An unlikely sports industry for greening, yet perhaps one with the most opportunity, is automobile racing. NASCAR launched the NASCAR Green program in 2008 as a comprehensive effort to reduce environmental impacts of everything from fossil fuel combustion to waste from race day events. The program has a strong focus on the use and promotion of alternative fuels, along with significant fan education programs. To better understand fan attitudes and behaviors related to environment, NASCAR commissioned several surveys of their fans to compare to the general population (NASCAR, personal communication, 2016). In a 2015 study, NASCAR found that their fans are environmentally aware, with the majority expressing an obligation to protect the environment and a personal responsibility toward climate change mitigation. Four out of five NASCAR fans surveyed were aware of the NASCAR Green program, and most of those recognized it as a sign that NASCAR cared about the environment. A significant component of NASCAR Green involves the transition to alternative fuels, mainly ethanol. This appeared to have significant effect on fans, as most supported the use of ethanol blends in NASCAR race cars, as well as their own cars. In addition, NASCAR fans were 35 percent more likely to recognize ethanol as a renewable fuel than non-fans, likely due to the support and promotion of ethanol by NASCAR. 21

The direct private return of partnerships in a transition to alternative fuels may be limited in the near term, there are clear social benefits, and sources of indirect private return given fan awareness, involvement, and adoption beyond spectators of the sport. The exposure of new automobile technology to a large and interested fan base will be attractive to corporate sponsors and potentially new groups of fans, both of which contribute to indirect private returns, in addition to social benefits from the conversion to alternative fuels.
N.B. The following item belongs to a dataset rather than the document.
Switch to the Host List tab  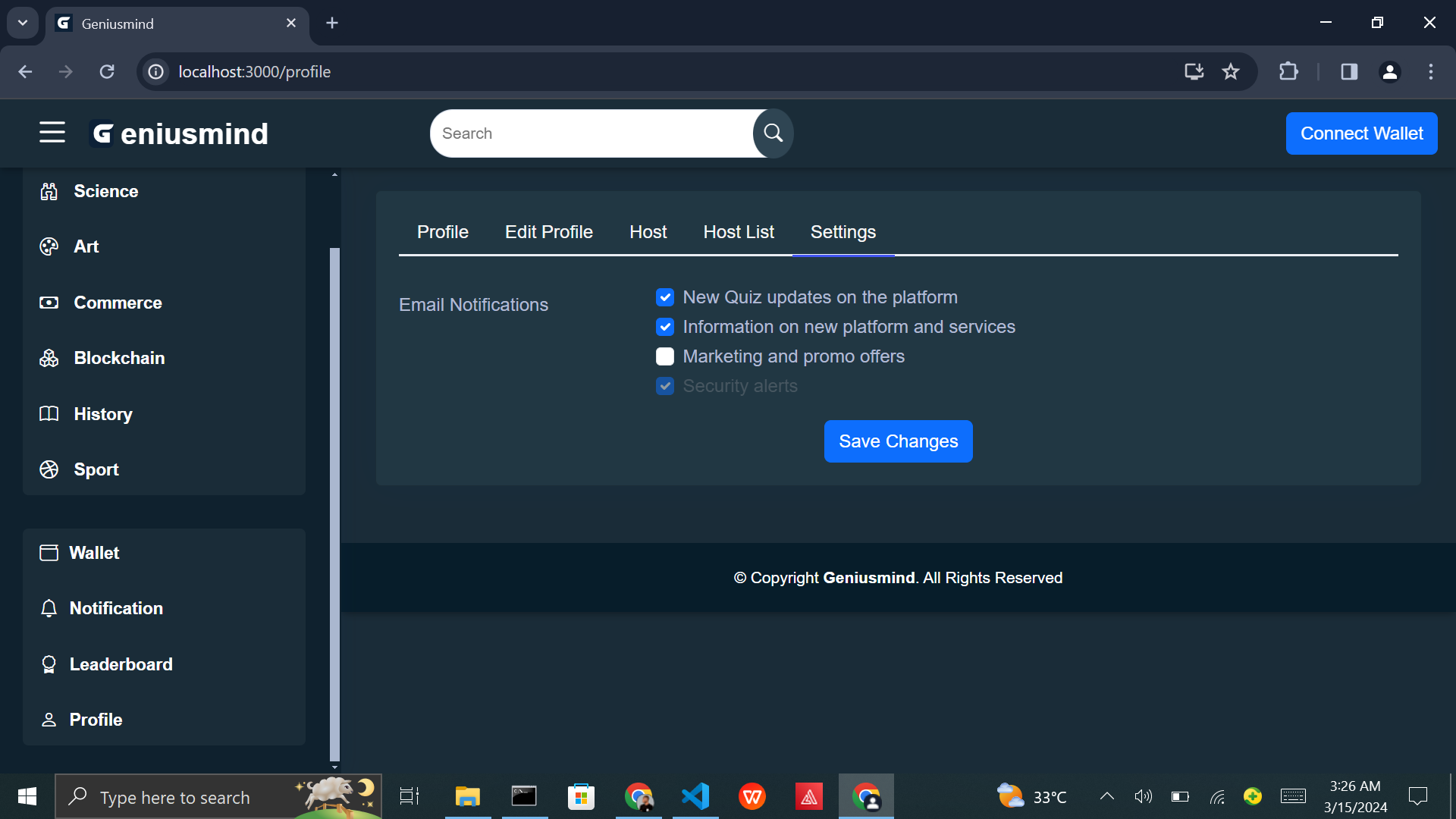tap(738, 232)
Individual sports and associations

Although there are many individual sports with their own underlying governing associations, two stand out in terms of global participation by players and interest and income levels of their fans: golf and tennis. The leagues (i.e., PGA, LPGA, USTA, WTA) and facilities often lead the way in terms of environmental action, but athletes compete individually and often obtain sponsorship at an individual level. Unlike league sports, the players can negotiate equipment and clothing contracts individually, as well as succeed or fail in competition individually, drawing fans at the athlete, rather than a team level. Although golf and tennis are both individually played sports, the environmental initiatives often appear motivated at the league or association level. We treat the two sports in turn.

Golf

Golf, as an exclusively outdoor sport dependent on green spaces, is in a unique position with respect to environment. Although the sport is dependent on the aesthetics of the natural landscape, it has also come under intense criticism for not adhering to the environmental needs of local communities and ecosystems. 22 From excessive water use in drought-stricken or desert regions to the destruction of coral reefs from excessive fertilizer use (“Scientists Report,” 2013), golf has taken its hits. At the same time, given the dependence of the sport on natural resource quality and the relatively wealthy fan and participant base, golf is ideally positioned to invest in water conservation, sustainable landscaping, and environmental education.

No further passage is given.